------ DOCUMENT SECTION

The parties stipulated that the body found in the green Cadillac in the wooded area in question on 21 August 1979 was that of decedent, Ethell Wilson.

Defendant affirmed in open court that he did not wish to testify and offered no evidence. He was tried, convicted and sentenced as set forth above.

Further facts pertinent to our decision are set out below.

II.

Defendant contends that the search of his premises shortly after his arrest was illegal and that the items seized as a result of the search should have been suppressed. He contends that the record shows that the affidavit supporting probable cause for issuance of the search warrant was sworn to before the magistrate on 11 December 1979 while the search occurred on 10 December 1979. This argument is without merit. The record clearly discloses that the trial court, during argument on the motion to suppress, examined the originals of the warrant and affidavit. While both documents had the date of 11 December 1979 typed on them, the date had been changed on both documents to 10 December 1979 and the date changes were initialed by the magistrate who issued the warrant. The error was clearly a clerical one on the part of the magistrate and was subsequently corrected. The trial court thoroughly reviewed this matter before allowing the testimony in question, and the admission of testimony concerning the items seized was not error. This assignment is without merit.

In a related argument defendant contends that the trial court erred in submitting testimony concerning items seized from the defendant’s residence. Defendant argues that no connection was shown between the items seized and the crimes with which he was charged and, therefore, the testimony concerning such items was irrelevant. He also argues that the testimony concerning those items was inflammatory and prejudicial. The items in question included handcuffs, handcuff keys and “numerous guns on the premises, handgun and also rifle.”

------------

● EXERCISES:
1 - In the court opinion, what date was originally typed on both the search warrant and the supporting affidavit?
2 - Continue the court opinion after its final sentence.

------ SOURCE DATA

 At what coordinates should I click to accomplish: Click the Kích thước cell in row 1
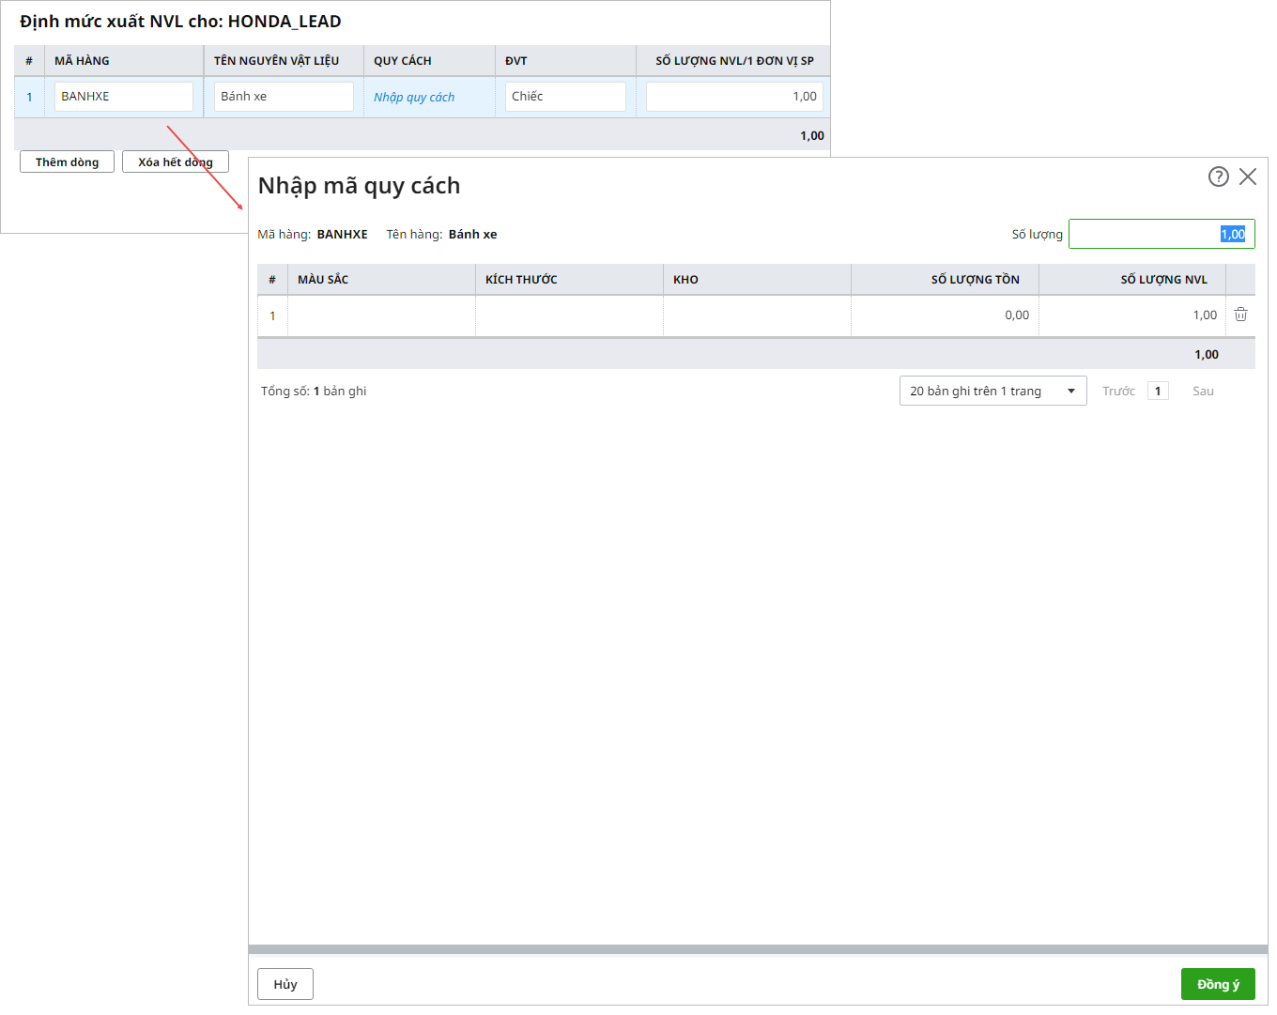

------------

● PER-TASK OUTPUTS:
1 - 11 December 1979

2 -
*478 Defendant argues that because no link was established between the items seized and the actual instruments used to commit the crimes charged, testimony concerning the seized items should have been excluded. In presenting this argument defendant strongly relies on the Court of Appeals’ decision in State v. Milby, 47 N.C. App. 669, 267 S.E. 2d 594 (1980). In Milby, guns which were seized from the defendants on arrest were admitted into evidence absent any testimony that either gun matched the description of the gun used in the crime charged and absent testimony which would otherwise connect the guns with the crime. The court held that, under these circumstances, the guns were inadmissible. On discretionary review, however, this Court reversed, reasoning thusly:

First, on the basis of the record which is before us, we are unable to conclude that the admission of the exhibits by. the trial court was in fact error. The exhibits in question have not been placed before this Court for its examination. Nor has there been any stipulation placed in the record which would serve to describe the exhibits for us. In other words, we are unable to determine that there was indeed a discrepancy between the weapons which were used in the commission of the armed robbery and the exhibits about which defendants now complain.
A ruling of the trial court on an evidentiary point is presumptively correct, and counsel asserting prejudicial error must demonstrate that the particular ruling was in fact incorrect.

302 N.C. 137, 141, 273 S.E. 2d 716, 719 (1981). Additionally, we held that, assuming the admission of the guns was error, the defendants had not met their burden of showing the error to be prejudicial because overwhelming evidence of their guilt was presented by the State: “In view of the overwhelming evidence which was presented by the state, as well as the quality of the evidence, we conclude that there is no reasonable possibility that the verdicts returned by the jury were affected by the introduction of the handguns in question.” Id. at 142, 273 S.E. 2d at 720.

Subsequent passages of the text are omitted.